Start of Data records

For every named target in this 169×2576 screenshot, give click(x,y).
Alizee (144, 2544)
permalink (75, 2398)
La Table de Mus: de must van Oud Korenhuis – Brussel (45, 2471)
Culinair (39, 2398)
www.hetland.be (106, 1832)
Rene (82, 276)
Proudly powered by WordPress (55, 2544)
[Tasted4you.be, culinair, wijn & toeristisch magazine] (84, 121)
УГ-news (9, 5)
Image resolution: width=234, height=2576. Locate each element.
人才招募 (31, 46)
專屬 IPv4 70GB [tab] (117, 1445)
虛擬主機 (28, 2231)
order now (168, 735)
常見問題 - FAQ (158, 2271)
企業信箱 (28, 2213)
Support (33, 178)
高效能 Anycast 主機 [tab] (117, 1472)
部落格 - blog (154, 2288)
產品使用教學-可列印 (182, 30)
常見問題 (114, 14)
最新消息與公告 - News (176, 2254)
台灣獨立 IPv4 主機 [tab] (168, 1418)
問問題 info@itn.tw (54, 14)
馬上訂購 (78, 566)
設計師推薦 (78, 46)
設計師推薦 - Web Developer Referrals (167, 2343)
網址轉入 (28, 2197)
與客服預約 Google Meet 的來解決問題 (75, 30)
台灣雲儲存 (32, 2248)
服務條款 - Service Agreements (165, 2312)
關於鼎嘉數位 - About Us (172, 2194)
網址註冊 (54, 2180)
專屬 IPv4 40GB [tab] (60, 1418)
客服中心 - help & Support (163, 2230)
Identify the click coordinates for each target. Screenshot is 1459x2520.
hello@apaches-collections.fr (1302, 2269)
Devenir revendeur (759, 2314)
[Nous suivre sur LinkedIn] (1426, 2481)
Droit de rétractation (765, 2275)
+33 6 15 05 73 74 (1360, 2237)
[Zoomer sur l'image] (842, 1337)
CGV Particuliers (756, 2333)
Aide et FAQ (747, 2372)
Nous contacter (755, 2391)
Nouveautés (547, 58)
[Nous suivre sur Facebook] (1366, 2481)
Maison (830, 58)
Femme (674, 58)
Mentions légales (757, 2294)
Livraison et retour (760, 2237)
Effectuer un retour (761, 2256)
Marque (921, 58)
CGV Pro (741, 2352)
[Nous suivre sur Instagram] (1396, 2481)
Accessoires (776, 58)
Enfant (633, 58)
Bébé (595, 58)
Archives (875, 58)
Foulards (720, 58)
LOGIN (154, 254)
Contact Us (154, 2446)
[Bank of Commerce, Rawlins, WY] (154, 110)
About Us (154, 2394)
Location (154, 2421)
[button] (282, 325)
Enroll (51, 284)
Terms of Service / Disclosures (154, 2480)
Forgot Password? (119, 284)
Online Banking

End of Data records

Please transcribe the listing in full. Keep each line exact.

» Reply
For every named target in this 169×2576 screenshot, give click(x,y).
Alizee (144, 2544)
permalink (75, 2398)
La Table de Mus: de must van Oud Korenhuis – Brussel (45, 2471)
Culinair (39, 2398)
www.hetland.be (106, 1832)
Rene (82, 276)
Proudly powered by WordPress (55, 2544)
[Tasted4you.be, culinair, wijn & toeristisch magazine] (84, 121)
УГ-news (9, 5)
Image resolution: width=234, height=2576. Locate each element.
人才招募 (31, 46)
專屬 IPv4 70GB [tab] (117, 1445)
虛擬主機 (28, 2231)
order now (168, 735)
常見問題 - FAQ (158, 2271)
企業信箱 (28, 2213)
Support (33, 178)
高效能 Anycast 主機 [tab] (117, 1472)
部落格 - blog (154, 2288)
產品使用教學-可列印 (182, 30)
常見問題 (114, 14)
最新消息與公告 - News (176, 2254)
台灣獨立 IPv4 主機 [tab] (168, 1418)
問問題 info@itn.tw (54, 14)
馬上訂購 (78, 566)
設計師推薦 (78, 46)
設計師推薦 - Web Developer Referrals (167, 2343)
網址轉入 (28, 2197)
與客服預約 Google Meet 的來解決問題 (75, 30)
台灣雲儲存 (32, 2248)
服務條款 - Service Agreements (165, 2312)
關於鼎嘉數位 - About Us (172, 2194)
網址註冊 (54, 2180)
專屬 IPv4 40GB [tab] (60, 1418)
客服中心 - help & Support (163, 2230)
Identify the click coordinates for each target. Screenshot is 1459x2520.
hello@apaches-collections.fr (1302, 2269)
Devenir revendeur (759, 2314)
[Nous suivre sur LinkedIn] (1426, 2481)
Droit de rétractation (765, 2275)
+33 6 15 05 73 74 (1360, 2237)
[Zoomer sur l'image] (842, 1337)
CGV Particuliers (756, 2333)
Aide et FAQ (747, 2372)
Nous contacter (755, 2391)
Nouveautés (547, 58)
[Nous suivre sur Facebook] (1366, 2481)
Maison (830, 58)
Femme (674, 58)
Mentions légales (757, 2294)
Livraison et retour (760, 2237)
Effectuer un retour (761, 2256)
Marque (921, 58)
CGV Pro (741, 2352)
[Nous suivre sur Instagram] (1396, 2481)
Accessoires (776, 58)
Enfant (633, 58)
Bébé (595, 58)
Archives (875, 58)
Foulards (720, 58)
LOGIN (154, 254)
Contact Us (154, 2446)
[Bank of Commerce, Rawlins, WY] (154, 110)
About Us (154, 2394)
Location (154, 2421)
[button] (282, 325)
Enroll (51, 284)
Terms of Service / Disclosures (154, 2480)
Forgot Password? (119, 284)
Online Banking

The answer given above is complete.